The Rev. C. Dean Taylor
It was one of our most favorite games, played when our
kids were just old enough to talk, and to use their imaginations. We called it simply “The Music Game,” and it
was pretty simple. The music was
“classical”, but of course that might mean hundreds of different kinds of
music.
What you do is to put on a few minutes of
music, and the parent asks, “What does this make you think about?” Put on the
theme from the old Lone Ranger Show, and it makes them think about horses
running, and they get to run around the room and play horses. Put on the broad and majestic Great Gates of Kiev, and it makes them
think about Giants or dinosaurs, who walk with great
big steps, and everyone gets to be a dinosaur.
“What does this make you think about?”
But one Christmas season, our youngest child threw us a
curve, without even knowing it. It was a couple of days before Christmas, and
she was just old enough to play, and our music was, I think, probably from the
Nutcracker. And so I put on the dance of
the Sugar Plum Fairies, and I ask, “Lucy, what does this make you think about?”
but she answered, “I don’t know—what does this think about you?”
What does this
think about you? Which is, of course, utterly backwards from
the way the game is supposed to be played.
However, as I have considered this Christmas season over the years, I
wonder if possibly she might have been onto something without even knowing it.
Not, “What does this make you think about?”, or even, “What
do you think about this?” but rather, “What does this think about you?”
I wonder if that’s the basic mistake that we make
spiritually about this holy season of Christmas. We think that it begins with us. That it’s up to us to have that feeling of holiness or rightness with God.
2.
But what if the spiritual life is actually the other way
around? What if it’s not so much how we
feel about God, but more about how God feels about us? Which turns out to be the
Good News of Christmas: that God SO
LOVED the world, that he gave his only son…”. That’s how God feels about us.

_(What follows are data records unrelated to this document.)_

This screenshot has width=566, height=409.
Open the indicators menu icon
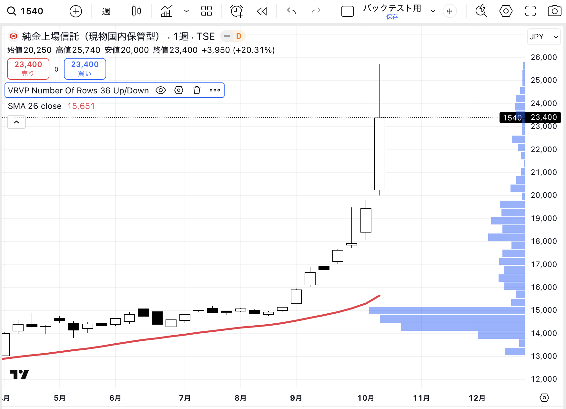[x=167, y=11]
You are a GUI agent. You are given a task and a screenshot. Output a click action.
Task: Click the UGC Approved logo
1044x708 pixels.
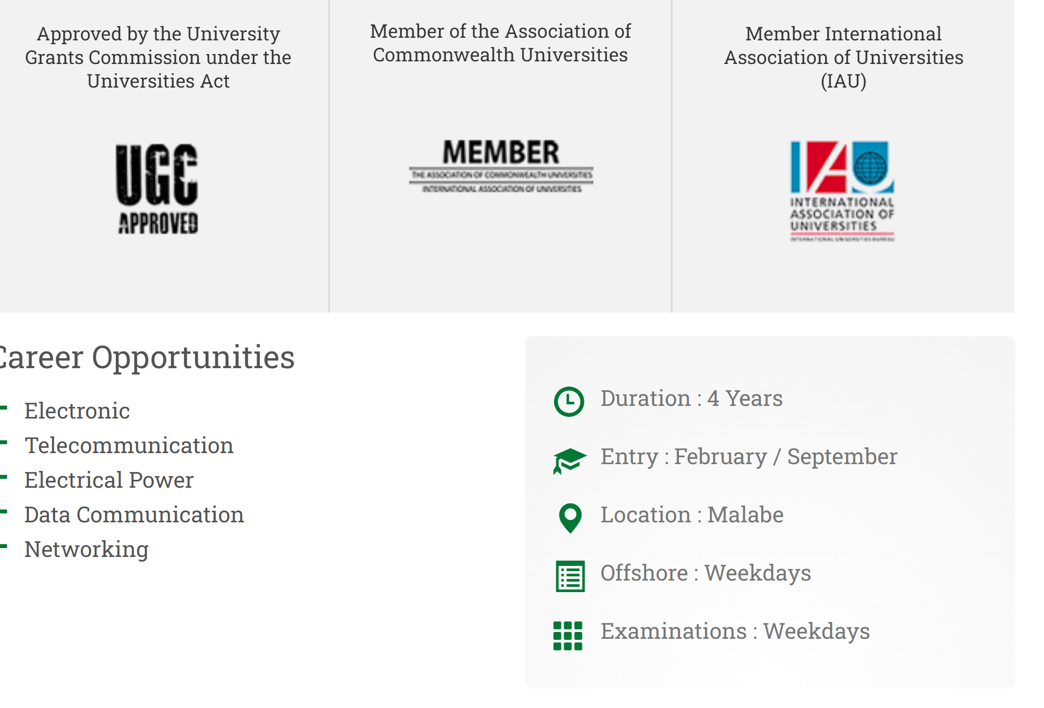157,189
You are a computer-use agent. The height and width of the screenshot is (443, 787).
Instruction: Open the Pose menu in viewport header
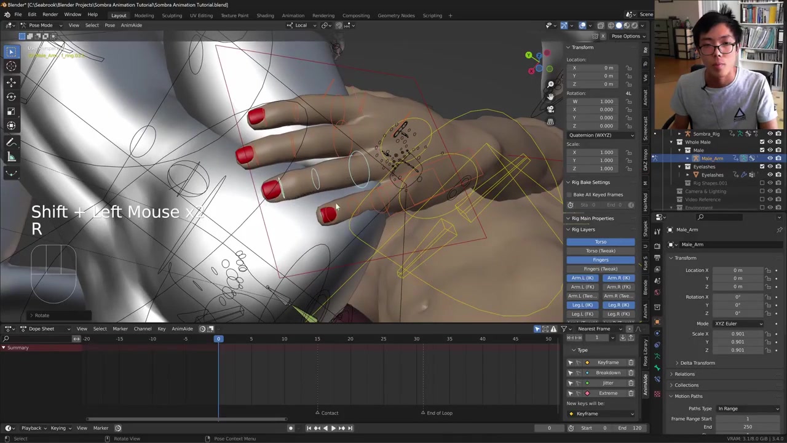coord(109,25)
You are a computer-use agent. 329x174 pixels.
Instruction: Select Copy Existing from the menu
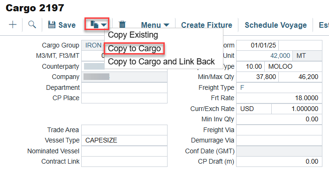(133, 35)
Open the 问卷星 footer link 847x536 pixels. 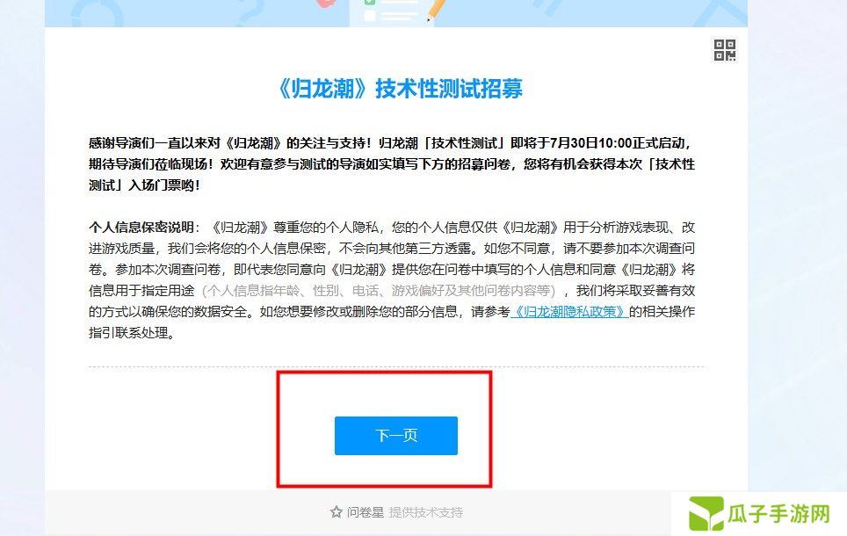[x=366, y=512]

The message of Christmas is so surprising, that we may not
believe it, especially when we think that it’s totally up to us to “make
Christmas happen” this year. The message
of Christmas is this—that God’s deepest hope is that every human soul might
experience joy in this world.
Joy to the world. That’s not just our hope. It’s God’s hope. It’s truly, truly, what God thinks about
us. On this night, our hope and God’s
hope meet together in this symbol of creativity and possibility. It is a story that begins in shame,
heartbreak, and tragedy, continues through “no room in the inn”—the supreme
symbol of “no room in our hearts”—yet ends up with that mystery of all
mysteries, when no one becomes someone.
God creates something good out of it.
As God does in our lives. And in our world. Christmas is one of those “thin places” as
the Celts put it, where the separation between human and divine is very, very
thin. And in that transparency, we can
see that our hopes are met with God’s hopes for us. “The hopes and fears of all the years are met
in thee tonight.”
So, on this holy night, this “thin place”, what are your
hopes for your future? What new
possibilities will God give birth to in your life this year? Will you be expecting good things? Will you be asking not just about your hopes,
but about God’s hopes as well?
That
is, will you be asking not just, “What do I yearn for, what do I desire, what
do I hope for that will fulfill my life?” but also, “What does God yearn for
me; what does God desire for my happiness and fulfillment in my life?” Perhaps
the best news of all might be that those are in the end the same answer. So, let me ask you, “What do you think about
Christmas this year? And you may well answer back, “I duuno,
what does Christmas think about you?”